Still, practitioners did acknowledge the MLI could curb the rerouting of profits through the Netherlands via letterbox companies—a technique known as treaty shopping—by making it easier to spot them. Ending treaty shopping was a top priority for the OECD in its BEPS project, said Marlies de Ruiter, a partner at Ernst & Young LLP.
De Ruiter added that the effects of the MLI would moreover rapidly be felt, pointing out that changes to bilateral tax treaties would take effect per Jan. 1 after two partner countries ratified the MLI. “So if you have an existing structure and the treaty changes in 2019, money flows that take place in 2019 will fall under the new rules,” she said.
Dutch implementation of the MLI would curb the rerouting of profits through the Netherlands via letterbox companies, Weyzig said.
“When it comes to letterbox companies, it will become possible to demonstrate rather easily that a letterbox company is only being used with the obtaining of a tax advantage as one of the most important objectives,” Weyzig said.
The treating-shopping anti-abuse provision in the MLI will make it possible for a partner country to deny the treaty benefits and levy a withholding tax on the outgoing interest and royalty payments or service fees, he said. Known as the “principal purpose test,” the provision means tax officials can disregard transactions if a company is using them to shift profits.

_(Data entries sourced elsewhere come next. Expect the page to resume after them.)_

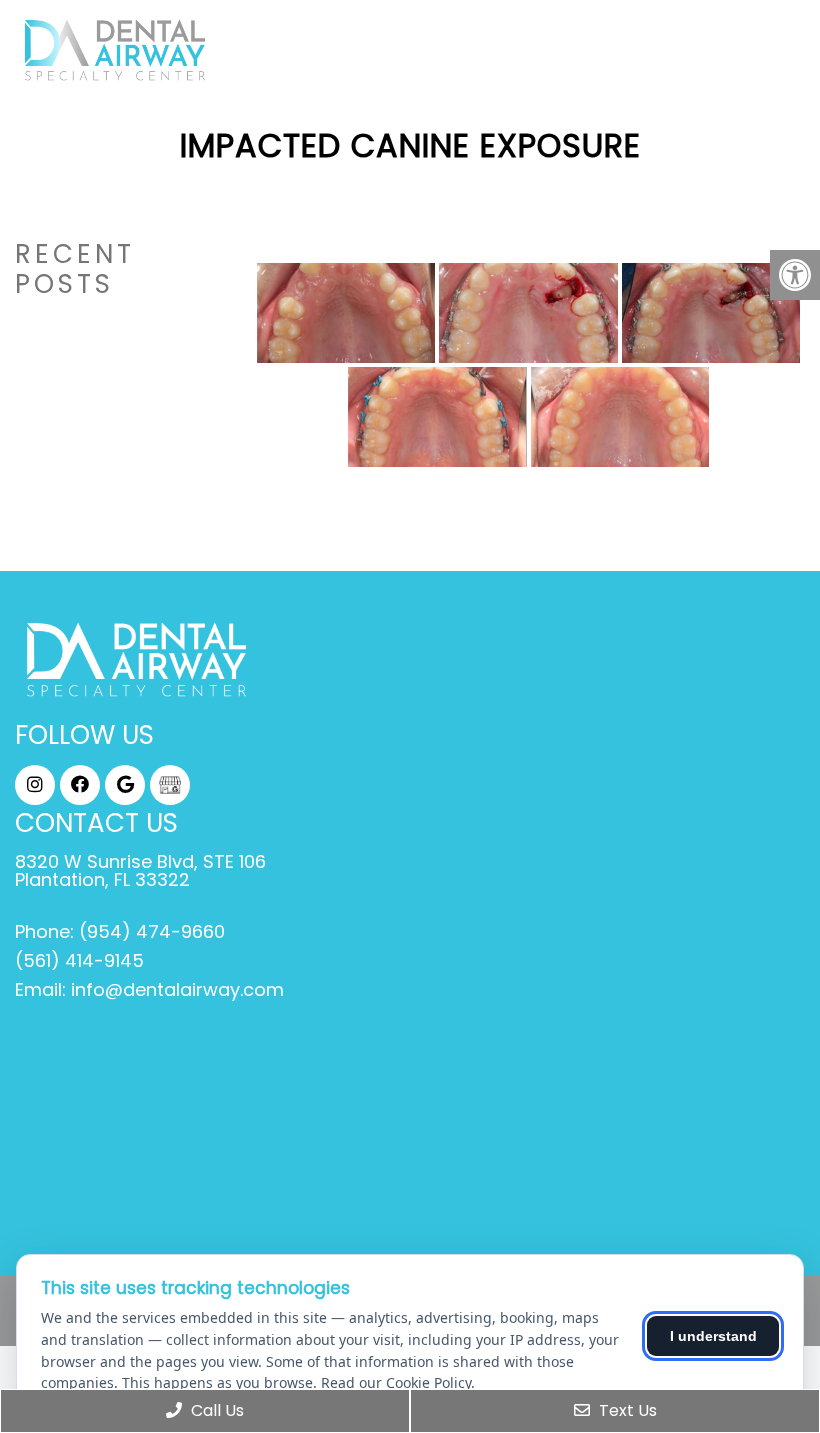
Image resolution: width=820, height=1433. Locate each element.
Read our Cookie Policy (396, 1382)
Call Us (215, 1410)
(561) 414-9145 (79, 961)
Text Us (626, 1410)
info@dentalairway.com (177, 990)
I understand (713, 1336)
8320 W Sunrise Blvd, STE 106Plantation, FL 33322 (140, 871)
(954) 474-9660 (152, 932)
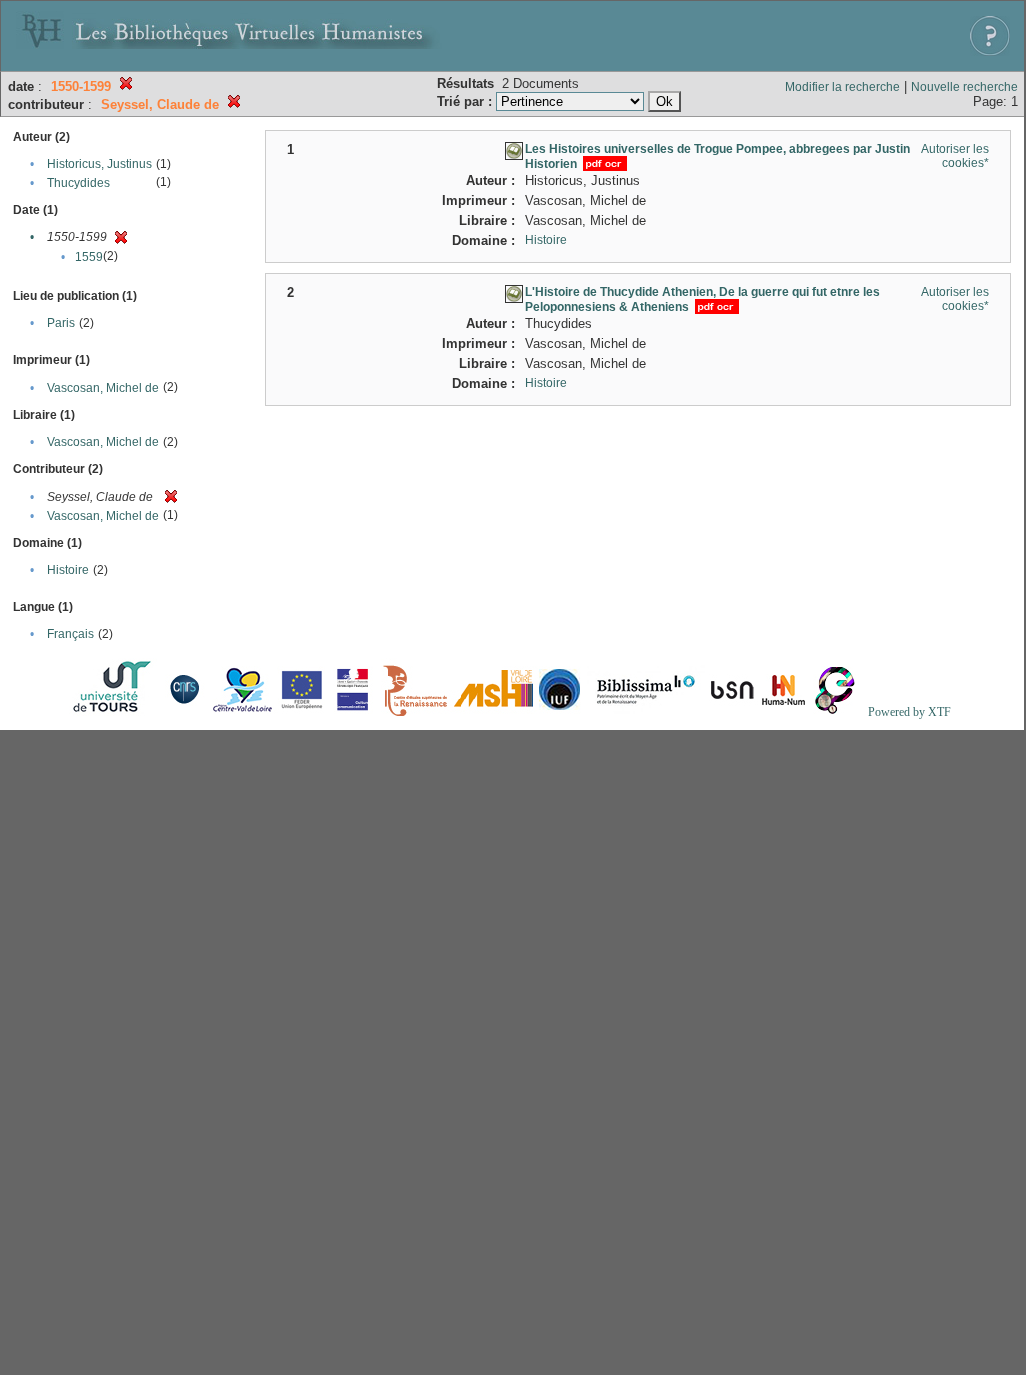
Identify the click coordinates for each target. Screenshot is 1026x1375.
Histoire (68, 570)
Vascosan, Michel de (103, 388)
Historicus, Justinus (99, 164)
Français (70, 634)
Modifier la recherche (842, 87)
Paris (61, 323)
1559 (89, 257)
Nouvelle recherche (964, 87)
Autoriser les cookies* (955, 156)
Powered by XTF (909, 712)
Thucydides (78, 183)
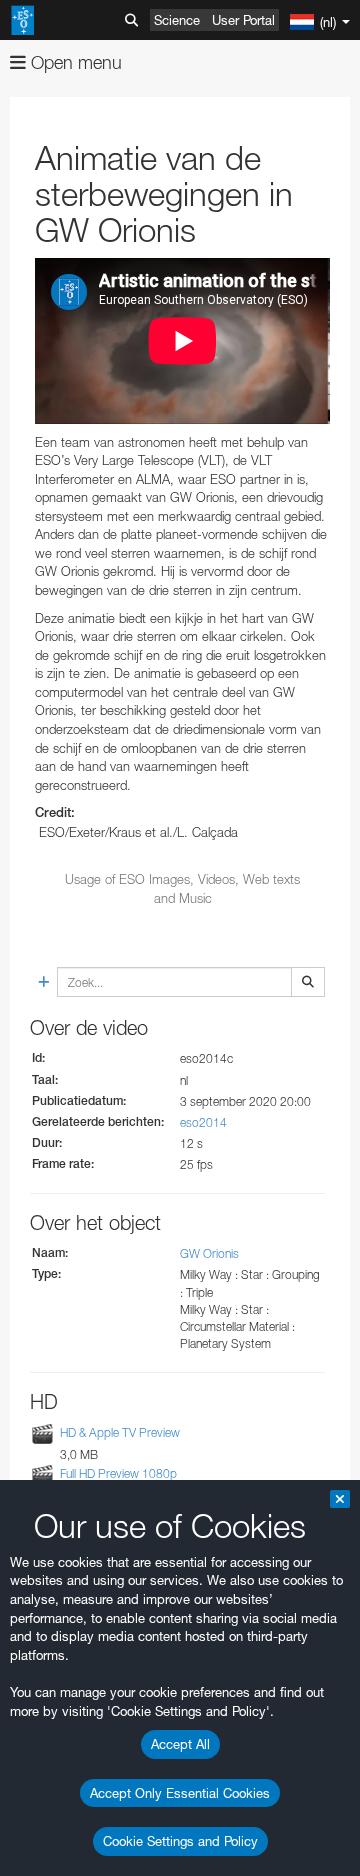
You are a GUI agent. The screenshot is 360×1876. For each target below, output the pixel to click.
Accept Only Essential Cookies (180, 1793)
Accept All (180, 1744)
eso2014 (203, 1122)
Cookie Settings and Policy (180, 1841)
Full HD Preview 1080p (118, 1473)
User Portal (243, 20)
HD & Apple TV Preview (120, 1432)
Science (177, 20)
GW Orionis (209, 1253)
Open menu (74, 62)
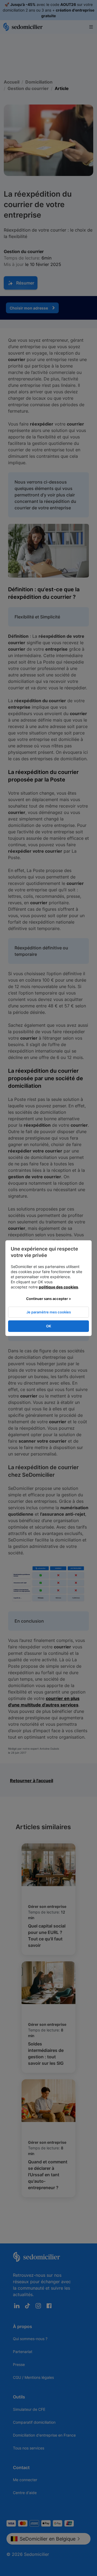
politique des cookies (58, 1287)
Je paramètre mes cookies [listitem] (48, 1312)
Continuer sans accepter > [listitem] (48, 1298)
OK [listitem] (48, 1326)
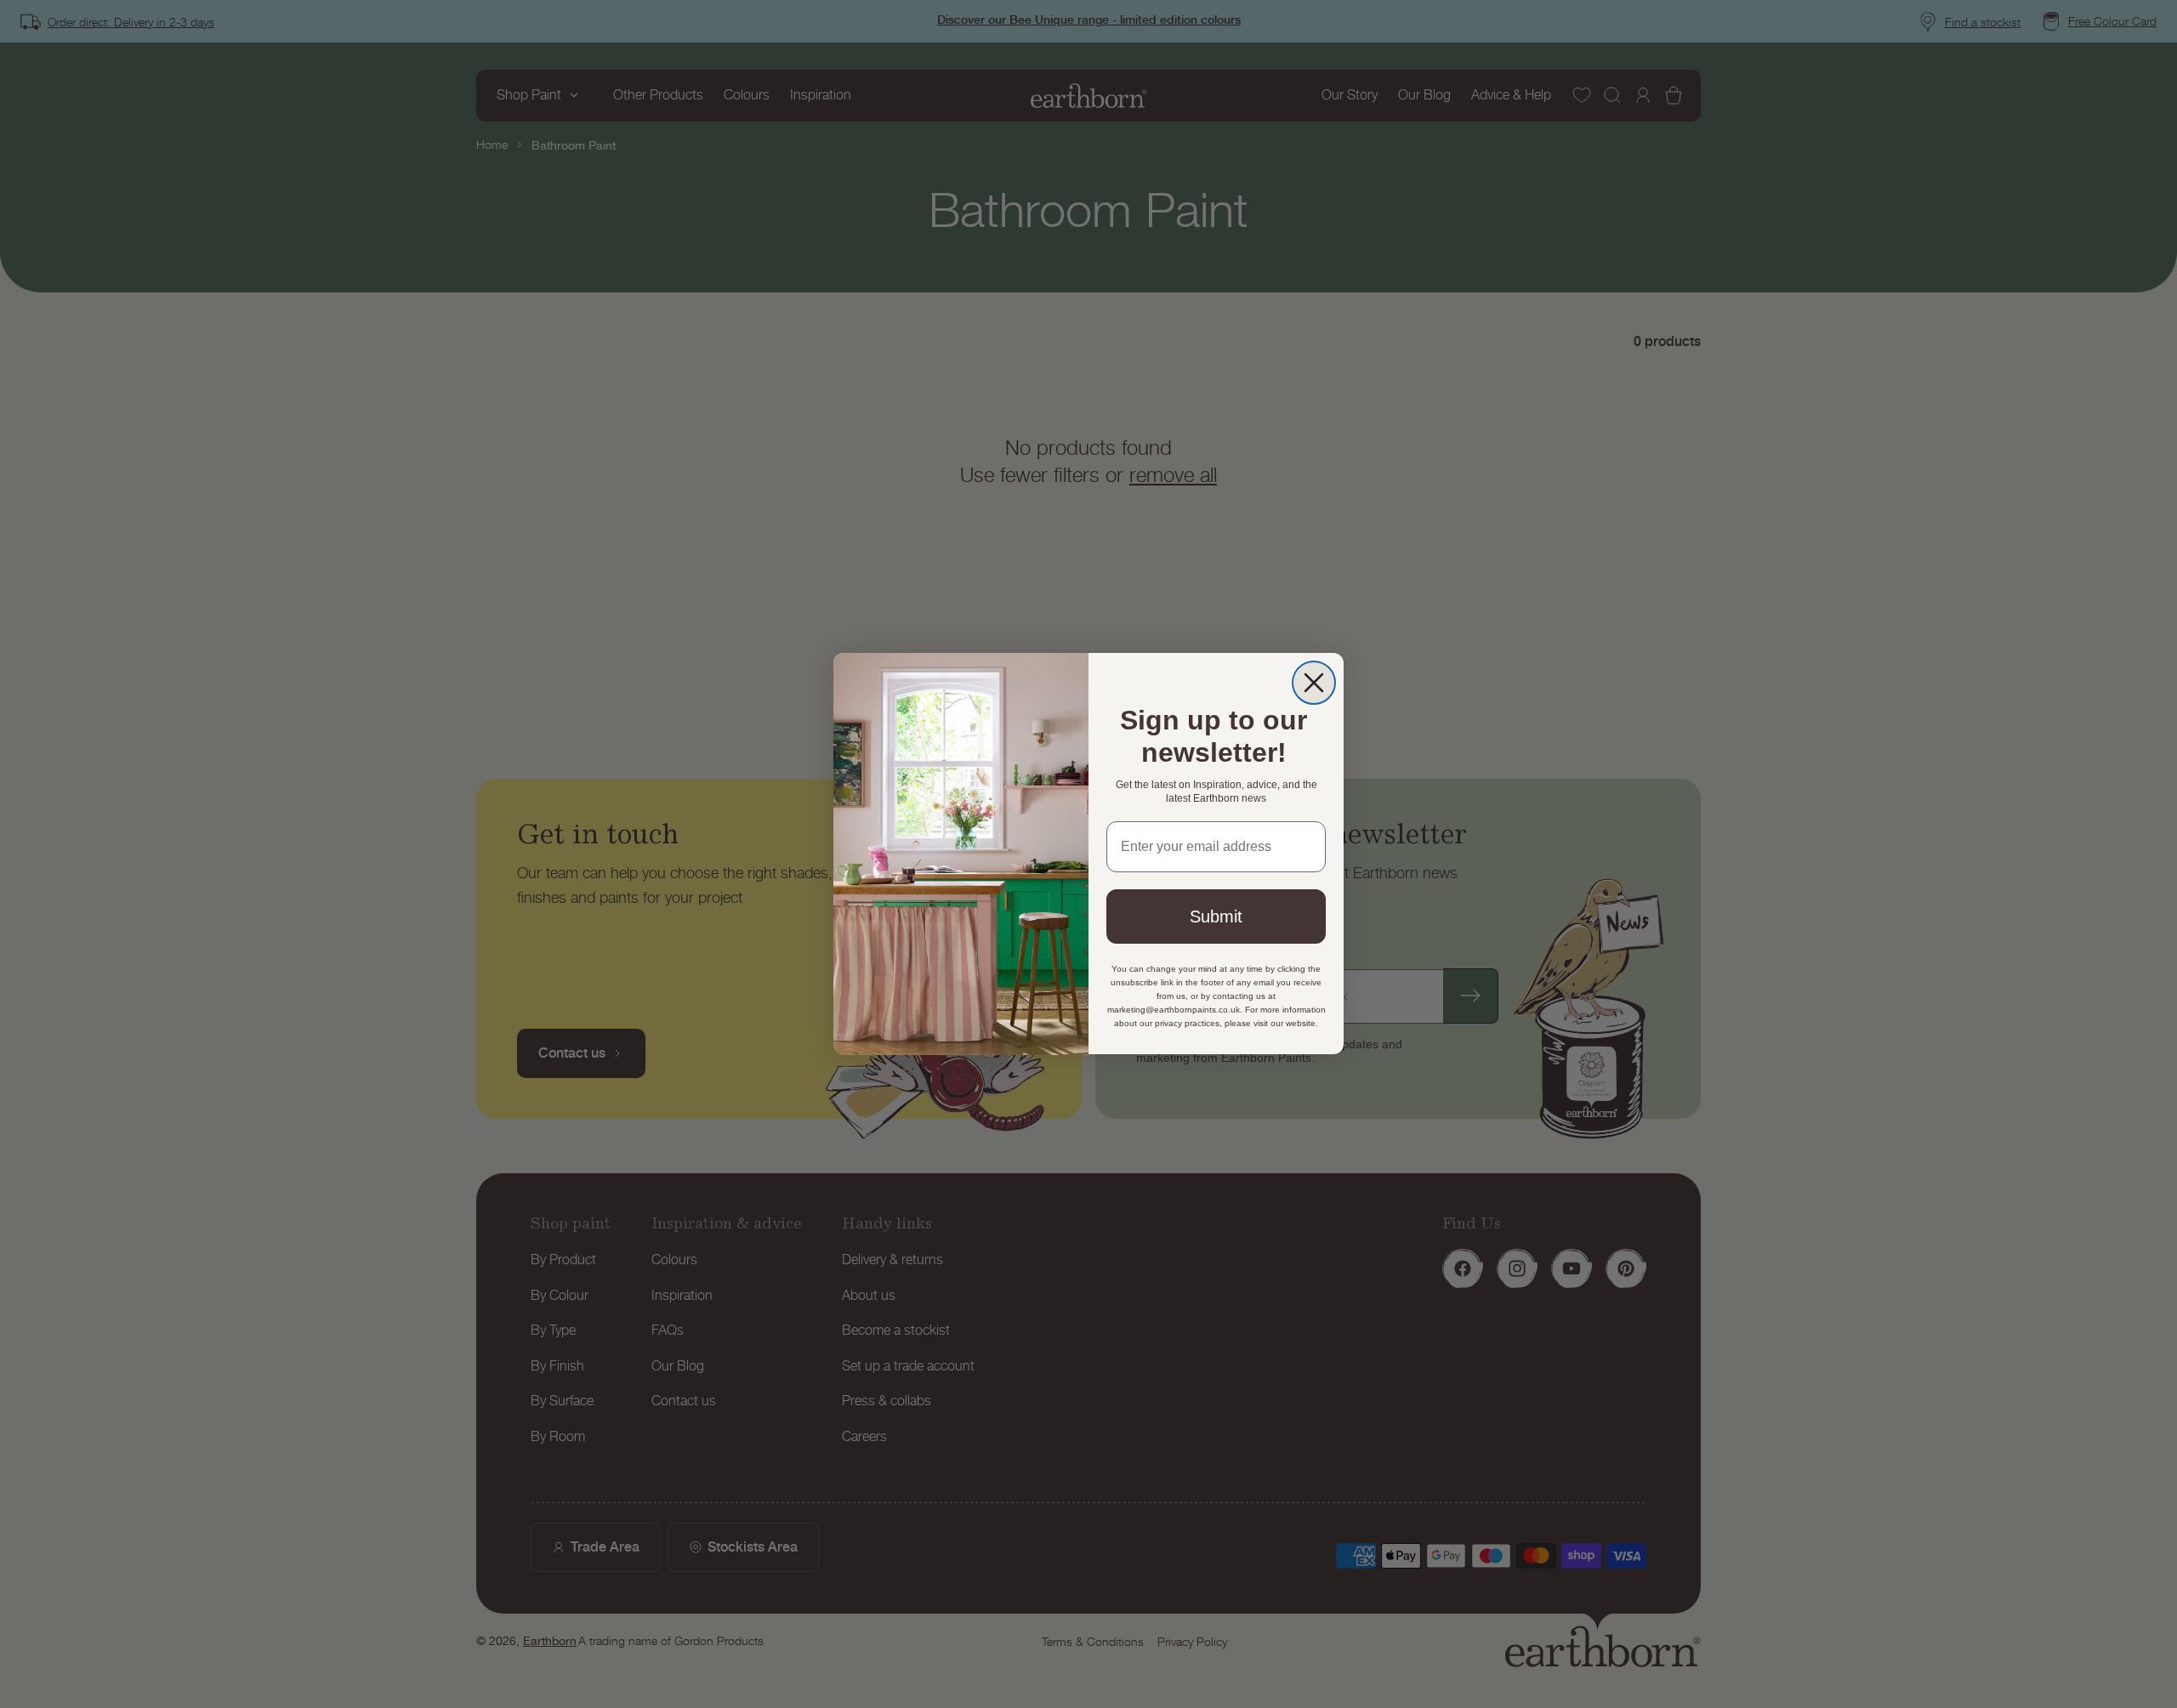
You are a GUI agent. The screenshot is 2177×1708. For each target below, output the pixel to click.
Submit (1216, 917)
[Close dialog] (1314, 682)
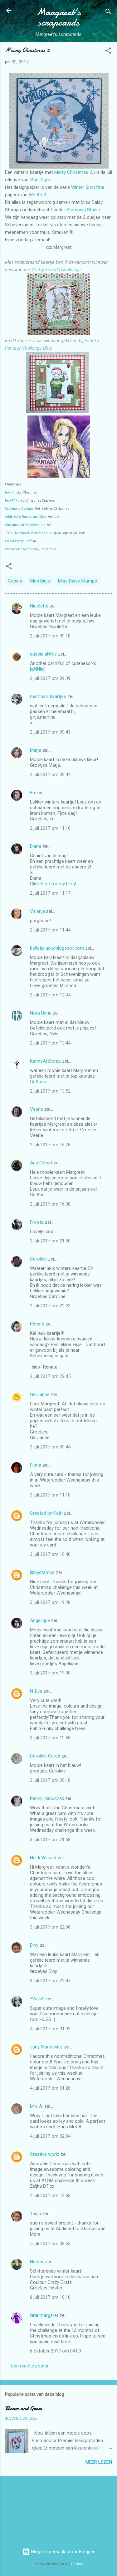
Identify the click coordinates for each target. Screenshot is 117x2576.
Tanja (35, 2213)
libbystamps (42, 1572)
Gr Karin (38, 1081)
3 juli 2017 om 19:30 (50, 1673)
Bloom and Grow (23, 2408)
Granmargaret (44, 2315)
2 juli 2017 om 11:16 (50, 828)
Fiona (35, 1465)
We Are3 (37, 195)
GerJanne (40, 1394)
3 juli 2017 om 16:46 (50, 1554)
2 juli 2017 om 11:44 (50, 930)
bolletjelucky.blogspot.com (57, 948)
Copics (15, 581)
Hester (37, 2261)
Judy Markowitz (46, 2047)
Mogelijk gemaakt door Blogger (62, 2551)
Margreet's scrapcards (58, 17)
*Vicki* (37, 1999)
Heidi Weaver (43, 1858)
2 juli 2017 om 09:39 (50, 678)
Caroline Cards (45, 1756)
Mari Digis (40, 581)
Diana (35, 846)
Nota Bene (40, 1013)
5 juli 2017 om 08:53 (50, 2243)
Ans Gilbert (42, 1163)
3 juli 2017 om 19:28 (50, 1602)
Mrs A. (36, 2106)
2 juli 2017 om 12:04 (50, 995)
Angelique (40, 1620)
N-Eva (36, 1691)
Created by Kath (46, 1513)
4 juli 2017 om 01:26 (50, 2088)
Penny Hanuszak (47, 1798)
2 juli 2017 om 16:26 (50, 1145)
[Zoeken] (108, 12)
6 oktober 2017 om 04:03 (55, 2351)
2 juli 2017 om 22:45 (50, 1376)
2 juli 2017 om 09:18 (50, 636)
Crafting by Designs (19, 508)
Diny (34, 1945)
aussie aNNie (43, 654)
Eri (33, 792)
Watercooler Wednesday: (22, 549)
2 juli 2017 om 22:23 (50, 1306)
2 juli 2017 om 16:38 (50, 1204)
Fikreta (37, 1222)
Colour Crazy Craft (18, 541)
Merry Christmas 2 (72, 172)
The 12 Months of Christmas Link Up (31, 533)
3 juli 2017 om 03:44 (50, 1447)
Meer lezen (98, 2462)
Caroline (38, 1259)
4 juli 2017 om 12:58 (50, 2195)
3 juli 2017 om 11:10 (50, 1495)
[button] (108, 52)
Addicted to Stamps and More (25, 517)
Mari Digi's (40, 180)
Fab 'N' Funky (14, 500)
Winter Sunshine (87, 187)
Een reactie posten (30, 2366)
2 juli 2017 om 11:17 (50, 893)
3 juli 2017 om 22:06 (50, 1927)
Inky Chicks (13, 492)
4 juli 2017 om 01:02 (50, 2029)
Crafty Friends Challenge (56, 270)
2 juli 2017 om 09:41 (50, 732)
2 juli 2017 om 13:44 (50, 1043)
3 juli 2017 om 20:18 (50, 1780)
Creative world (44, 2154)
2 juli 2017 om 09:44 (50, 774)
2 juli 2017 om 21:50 (50, 1241)
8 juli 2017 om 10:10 (50, 2297)
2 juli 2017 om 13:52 (50, 1091)
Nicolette (39, 606)
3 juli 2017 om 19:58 (50, 1738)
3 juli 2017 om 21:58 (50, 1839)
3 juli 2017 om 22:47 (50, 1981)
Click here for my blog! (53, 884)
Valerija (37, 911)
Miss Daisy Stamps (77, 581)
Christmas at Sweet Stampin (25, 525)
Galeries (77, 2564)
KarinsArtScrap (45, 1061)
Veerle (36, 1109)
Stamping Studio (83, 210)
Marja (35, 750)
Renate (37, 1324)
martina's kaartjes (48, 696)
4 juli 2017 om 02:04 (50, 2136)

But successfully using the test will require the Netherlands to spontaneously exchange any relevant tax information with treaty counties, as it will sometimes be difficult for a treaty country on the other end of the world to determine whether a Dutch entity is no more than a letterbox company. “And this is something that the Dutch tax administration can very easily see,” Weyzig said.
“So yes, this will help prevent profit shifting structures through letterbox companies, provided there is enough information for” treaty countries to apply the principal-purpose test, he said, adding that Oxfam Novib wants the Dutch tax administration to report how often it exchanges relevant tax information and how often anti-abuse provisions are applied.
Deciding what constitutes treaty abuse—and when the principal-purpose test should be applied—will rest with jurisdictions other than the Netherlands, Bosman said. The OECD has opted for a “flexible arrangement” with the test, Bosman said, and he described the provision as an “open norm up to a certain level.”
“So it will ultimately be up to the source country to say whether they think something is a letterbox company without sufficient economic meaning, and in what situations this is or isn’t the case,” he said.
Varying interpretations and applications of the principal-purpose test could result in more legal uncertainty for taxpayers, he warned.
“What’s tricky is that some countries are going very far in how they’re applying the principal purpose test, and this could result in double taxation, and I think that that was precisely not the point” of the BEPS project, he said.